▶ GOAL OF THE EXERCISE
Each record should be returned exactly as it is written.

▶ INFORMATION GIVEN

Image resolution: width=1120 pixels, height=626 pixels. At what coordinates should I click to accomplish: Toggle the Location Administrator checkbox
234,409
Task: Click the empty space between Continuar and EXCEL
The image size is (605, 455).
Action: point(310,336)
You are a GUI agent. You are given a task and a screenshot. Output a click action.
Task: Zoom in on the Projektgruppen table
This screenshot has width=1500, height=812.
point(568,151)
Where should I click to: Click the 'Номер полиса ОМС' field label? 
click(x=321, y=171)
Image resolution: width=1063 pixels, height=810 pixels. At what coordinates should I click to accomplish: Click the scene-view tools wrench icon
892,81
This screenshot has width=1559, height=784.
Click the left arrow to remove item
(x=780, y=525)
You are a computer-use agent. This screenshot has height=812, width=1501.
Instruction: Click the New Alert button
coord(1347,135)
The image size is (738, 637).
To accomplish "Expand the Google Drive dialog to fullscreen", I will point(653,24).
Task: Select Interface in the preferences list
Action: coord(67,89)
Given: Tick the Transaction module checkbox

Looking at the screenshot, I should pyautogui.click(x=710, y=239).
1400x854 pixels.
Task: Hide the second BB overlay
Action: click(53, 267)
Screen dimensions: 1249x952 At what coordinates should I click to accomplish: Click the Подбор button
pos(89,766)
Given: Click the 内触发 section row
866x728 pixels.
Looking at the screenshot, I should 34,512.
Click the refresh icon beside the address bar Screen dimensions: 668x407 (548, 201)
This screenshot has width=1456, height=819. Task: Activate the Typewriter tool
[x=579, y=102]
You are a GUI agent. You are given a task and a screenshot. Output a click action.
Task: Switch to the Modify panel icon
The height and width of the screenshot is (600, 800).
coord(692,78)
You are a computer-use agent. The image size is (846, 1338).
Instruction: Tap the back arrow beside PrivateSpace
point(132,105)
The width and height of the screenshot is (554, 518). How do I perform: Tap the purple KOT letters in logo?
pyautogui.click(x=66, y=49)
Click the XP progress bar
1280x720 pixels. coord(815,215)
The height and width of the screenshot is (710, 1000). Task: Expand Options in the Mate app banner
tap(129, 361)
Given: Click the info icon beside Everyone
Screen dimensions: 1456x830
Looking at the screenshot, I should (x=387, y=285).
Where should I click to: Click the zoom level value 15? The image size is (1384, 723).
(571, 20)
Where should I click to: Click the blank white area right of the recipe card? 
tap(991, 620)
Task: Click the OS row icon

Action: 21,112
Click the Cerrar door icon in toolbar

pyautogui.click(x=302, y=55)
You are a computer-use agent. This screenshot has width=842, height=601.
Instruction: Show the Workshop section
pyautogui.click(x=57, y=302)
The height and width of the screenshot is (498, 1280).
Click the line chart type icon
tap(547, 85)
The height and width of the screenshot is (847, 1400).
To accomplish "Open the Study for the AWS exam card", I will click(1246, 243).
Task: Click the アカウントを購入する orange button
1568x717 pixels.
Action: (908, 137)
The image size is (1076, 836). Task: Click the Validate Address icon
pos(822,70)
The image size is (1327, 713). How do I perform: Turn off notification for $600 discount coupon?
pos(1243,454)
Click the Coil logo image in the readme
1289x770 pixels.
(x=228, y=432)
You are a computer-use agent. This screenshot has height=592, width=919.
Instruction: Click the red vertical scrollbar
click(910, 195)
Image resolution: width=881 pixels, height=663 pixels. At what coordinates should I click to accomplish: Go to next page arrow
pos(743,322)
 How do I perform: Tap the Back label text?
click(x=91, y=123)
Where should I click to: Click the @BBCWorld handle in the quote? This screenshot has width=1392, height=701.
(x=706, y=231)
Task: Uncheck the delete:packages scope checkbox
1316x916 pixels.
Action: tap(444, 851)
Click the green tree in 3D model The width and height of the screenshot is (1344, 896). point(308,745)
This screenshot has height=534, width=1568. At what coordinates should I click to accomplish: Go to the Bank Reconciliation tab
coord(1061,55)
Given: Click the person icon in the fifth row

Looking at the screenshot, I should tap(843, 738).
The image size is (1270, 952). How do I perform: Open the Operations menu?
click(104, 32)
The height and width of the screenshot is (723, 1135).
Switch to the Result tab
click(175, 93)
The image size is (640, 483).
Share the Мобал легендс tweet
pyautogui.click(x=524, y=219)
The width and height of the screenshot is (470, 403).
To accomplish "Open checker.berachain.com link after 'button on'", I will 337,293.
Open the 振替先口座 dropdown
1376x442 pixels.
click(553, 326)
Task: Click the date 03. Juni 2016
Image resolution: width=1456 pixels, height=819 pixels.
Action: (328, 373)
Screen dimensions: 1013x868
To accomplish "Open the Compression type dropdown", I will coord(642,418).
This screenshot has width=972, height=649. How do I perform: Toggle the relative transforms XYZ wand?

▶ RESPONSE BOX
Image resolution: width=1120 pixels, height=626 pixels. At what coordinates should I click to accomplish: Toggle the Location Administrator checkbox
234,409
Task: Click the empty space between Continuar and EXCEL
The image size is (605, 455).
Action: point(310,336)
You are a GUI agent. You are given a task and a screenshot. Output a click action.
Task: Zoom in on the Projektgruppen table
This screenshot has width=1500, height=812.
point(568,151)
Where should I click to: Click the 'Номер полиса ОМС' field label? 
click(x=321, y=171)
Image resolution: width=1063 pixels, height=810 pixels. At what coordinates should I click to accomplish: Click the scene-view tools wrench icon
892,81
This screenshot has width=1559, height=784.
Click the left arrow to remove item
(x=780, y=525)
You are a computer-use agent. This screenshot has height=812, width=1501.
Instruction: Click the New Alert button
coord(1347,135)
The image size is (738, 637).
To accomplish "Expand the Google Drive dialog to fullscreen", I will point(653,24).
Task: Select Interface in the preferences list
Action: coord(67,89)
Given: Tick the Transaction module checkbox

Looking at the screenshot, I should pyautogui.click(x=710, y=239).
1400x854 pixels.
Task: Hide the second BB overlay
Action: click(53, 267)
Screen dimensions: 1249x952 At what coordinates should I click to accomplish: Click the Подбор button
pos(89,766)
Given: Click the 内触发 section row
866x728 pixels.
Looking at the screenshot, I should 34,512.
Click the refresh icon beside the address bar Screen dimensions: 668x407 (548, 201)
This screenshot has width=1456, height=819. Task: Activate the Typewriter tool
[x=579, y=102]
You are a GUI agent. You are given a task and a screenshot. Output a click action.
Task: Switch to the Modify panel icon
The height and width of the screenshot is (600, 800).
coord(692,78)
You are a computer-use agent. The image size is (846, 1338).
Instruction: Tap the back arrow beside PrivateSpace
point(132,105)
The width and height of the screenshot is (554, 518). How do I perform: Tap the purple KOT letters in logo?
pyautogui.click(x=66, y=49)
Click the XP progress bar
1280x720 pixels. coord(815,215)
The height and width of the screenshot is (710, 1000). Task: Expand Options in the Mate app banner
tap(129, 361)
Given: Click the info icon beside Everyone
Screen dimensions: 1456x830
Looking at the screenshot, I should (x=387, y=285).
Where should I click to: Click the zoom level value 15? The image size is (1384, 723).
(571, 20)
Where should I click to: Click the blank white area right of the recipe card? 
tap(991, 620)
Task: Click the OS row icon

Action: 21,112
Click the Cerrar door icon in toolbar

pyautogui.click(x=302, y=55)
You are a computer-use agent. This screenshot has width=842, height=601.
Instruction: Show the Workshop section
pyautogui.click(x=57, y=302)
The height and width of the screenshot is (498, 1280).
Click the line chart type icon
tap(547, 85)
The height and width of the screenshot is (847, 1400).
To accomplish "Open the Study for the AWS exam card", I will click(1246, 243).
Task: Click the アカウントを購入する orange button
1568x717 pixels.
Action: (908, 137)
The image size is (1076, 836). Task: Click the Validate Address icon
pos(822,70)
The image size is (1327, 713). How do I perform: Turn off notification for $600 discount coupon?
pos(1243,454)
Click the Coil logo image in the readme
1289x770 pixels.
(x=228, y=432)
You are a computer-use agent. This screenshot has height=592, width=919.
Instruction: Click the red vertical scrollbar
click(910, 195)
Image resolution: width=881 pixels, height=663 pixels. At what coordinates should I click to accomplish: Go to next page arrow
pos(743,322)
 How do I perform: Tap the Back label text?
click(x=91, y=123)
Where should I click to: Click the @BBCWorld handle in the quote? This screenshot has width=1392, height=701.
(x=706, y=231)
Task: Uncheck the delete:packages scope checkbox
1316x916 pixels.
Action: tap(444, 851)
Click the green tree in 3D model The width and height of the screenshot is (1344, 896). point(308,745)
This screenshot has height=534, width=1568. At what coordinates should I click to accomplish: Go to the Bank Reconciliation tab
coord(1061,55)
Given: Click the person icon in the fifth row

Looking at the screenshot, I should tap(843, 738).
The image size is (1270, 952). How do I perform: Open the Operations menu?
click(104, 32)
The height and width of the screenshot is (723, 1135).
Switch to the Result tab
click(175, 93)
The image size is (640, 483).
Share the Мобал легендс tweet
pyautogui.click(x=524, y=219)
The width and height of the screenshot is (470, 403).
To accomplish "Open checker.berachain.com link after 'button on'", I will 337,293.
Open the 振替先口座 dropdown
1376x442 pixels.
click(553, 326)
Task: Click the date 03. Juni 2016
Image resolution: width=1456 pixels, height=819 pixels.
Action: (328, 373)
Screen dimensions: 1013x868
To accomplish "Open the Compression type dropdown", I will coord(642,418).
This screenshot has width=972, height=649. How do I perform: Toggle the relative transforms XYZ wand?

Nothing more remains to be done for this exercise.